* _Arbeitsanweisung_:
Geben Sie aus dem Textauszug über die Ludwigsburger Basketballer die Passage von „Der US-Amerikaner, seit“ bis „der Liga pflückte.“ wortgetreu wieder.

* _Textauszug_:
Ja, das waren sie. Nur dank des Kaufs einer 250 000 Euro teuren Wildcard schlägt das Erstliga-Herz der Riesen noch. Genau genommen machte sie erst das möglich, was zurzeit rund um die MHP-Arena passiert. Die Ludwigsburger befinden sich auf Höhenflug. Und die Fans gleich mit. Beim jüngsten 90:76 gegen die BG Göttingen jubelten 4056 Zuschauer in der Halle. Allerdings: Der Erfolg der Korbwerfer ist kein Zufall. Er hat System – und in der Barockstadt einen Namen: John Patrick.

Der US-Amerikaner, seit Januar 2013 Trainer bei den Riesen, hat es geschafft, die Mannschaft nach zwei Play-off-Teilnahmen in Folge zu einem Spitzenteam zu formen – und zwar auf seine eigene Weise. Kontinuität spielt dabei keine Rolle. Was nicht alle Fans mögen. Doch bis auf Shawn Huff, Adam Waleskowski und Center Jon Brockman hat Patrick den Kader vor der Saison komplett umgekrempelt. Wie so oft. Und erneut hat der fünffache Familienvater einen großen Wurf gelandet. Wen wundert’s? Die Spielerakquise ist die Stärke des 47-Jährigen. Nahezu alle Legionäre, die er an den Neckar lotst, schlagen ein. In der Vorsaison etwa DJ Kennedy, der aus Wolgograd kam und bester Werfer der Basketball-Bundesliga (BBL) wurde, oder Kapitän Brockman, der die meisten Rebounds der Liga pflückte.

Sondiert den weltweiten Spielermarkt wie kaum ein anderer

Auch in dieser Saison ragen die Zugänge hervor: Center Jason Boone, Spielmacher Mustafa Shakur sowie Tekele Cotton, Alvaro Munoz oder der drittbeste Vorlagengeber der BBL, Roderick Trice. Sie alle spielen groß auf. Der Tabellenplatz ist der beste Beweis dafür. Das Erfolgsrezept von Patricks Einkaufspolitik: Er sondiert den weltweiten Spielermarkt wie kaum ein anderer. Für jede Position hat er einen Ersatz im Kopf. Einen, den sich der Club (Saisonetat: 3,6 Millionen Euro) auch leisten kann. Dabei profitiert der studierte Jurist von seinem Netzwerk aus Ex-Spielern und Trainern sowie Agenten, die ihm ihre Klientel vermitteln wollen. Dadurch weiß er genau, wo in Litauen, Italien oder den USA ein Profi gerade mit seiner Situation unzufrieden ist und ein potenzieller Spieler für sein Team sein könnte.

* _Datenübersicht_:

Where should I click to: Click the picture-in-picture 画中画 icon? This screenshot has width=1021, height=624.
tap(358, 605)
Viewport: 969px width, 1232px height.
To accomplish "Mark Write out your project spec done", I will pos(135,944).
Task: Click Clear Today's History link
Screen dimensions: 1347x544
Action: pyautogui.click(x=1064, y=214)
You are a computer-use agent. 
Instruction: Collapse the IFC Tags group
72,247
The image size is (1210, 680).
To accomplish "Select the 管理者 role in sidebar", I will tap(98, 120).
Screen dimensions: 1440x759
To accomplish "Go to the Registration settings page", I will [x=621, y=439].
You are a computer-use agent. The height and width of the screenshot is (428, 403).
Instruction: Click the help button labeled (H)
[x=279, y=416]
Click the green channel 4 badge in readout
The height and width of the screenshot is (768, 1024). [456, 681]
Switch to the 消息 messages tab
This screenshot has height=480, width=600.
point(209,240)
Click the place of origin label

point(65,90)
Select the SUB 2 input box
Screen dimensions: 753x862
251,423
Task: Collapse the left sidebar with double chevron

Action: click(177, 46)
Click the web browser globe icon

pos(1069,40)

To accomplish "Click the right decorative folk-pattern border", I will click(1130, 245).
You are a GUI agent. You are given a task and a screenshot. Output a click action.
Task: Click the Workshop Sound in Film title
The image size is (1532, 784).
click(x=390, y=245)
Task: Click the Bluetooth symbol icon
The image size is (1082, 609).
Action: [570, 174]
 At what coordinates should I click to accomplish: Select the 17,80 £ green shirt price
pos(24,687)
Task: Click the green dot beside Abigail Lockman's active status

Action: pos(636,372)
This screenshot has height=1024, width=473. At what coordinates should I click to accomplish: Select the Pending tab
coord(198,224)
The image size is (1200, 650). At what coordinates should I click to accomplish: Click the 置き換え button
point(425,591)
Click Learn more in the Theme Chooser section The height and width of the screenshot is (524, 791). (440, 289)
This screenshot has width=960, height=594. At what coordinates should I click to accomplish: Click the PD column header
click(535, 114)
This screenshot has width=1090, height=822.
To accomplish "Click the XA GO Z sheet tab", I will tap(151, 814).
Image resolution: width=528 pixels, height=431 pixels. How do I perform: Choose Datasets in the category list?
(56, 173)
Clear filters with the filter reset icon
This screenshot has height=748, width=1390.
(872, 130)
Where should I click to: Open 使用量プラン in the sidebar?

* _Ergebnis_:
Der US-Amerikaner, seit Januar 2013 Trainer bei den Riesen, hat es geschafft, die Mannschaft nach zwei Play-off-Teilnahmen in Folge zu einem Spitzenteam zu formen – und zwar auf seine eigene Weise. Kontinuität spielt dabei keine Rolle. Was nicht alle Fans mögen. Doch bis auf Shawn Huff, Adam Waleskowski und Center Jon Brockman hat Patrick den Kader vor der Saison komplett umgekrempelt. Wie so oft. Und erneut hat der fünffache Familienvater einen großen Wurf gelandet. Wen wundert’s? Die Spielerakquise ist die Stärke des 47-Jährigen. Nahezu alle Legionäre, die er an den Neckar lotst, schlagen ein. In der Vorsaison etwa DJ Kennedy, der aus Wolgograd kam und bester Werfer der Basketball-Bundesliga (BBL) wurde, oder Kapitän Brockman, der die meisten Rebounds der Liga pflückte.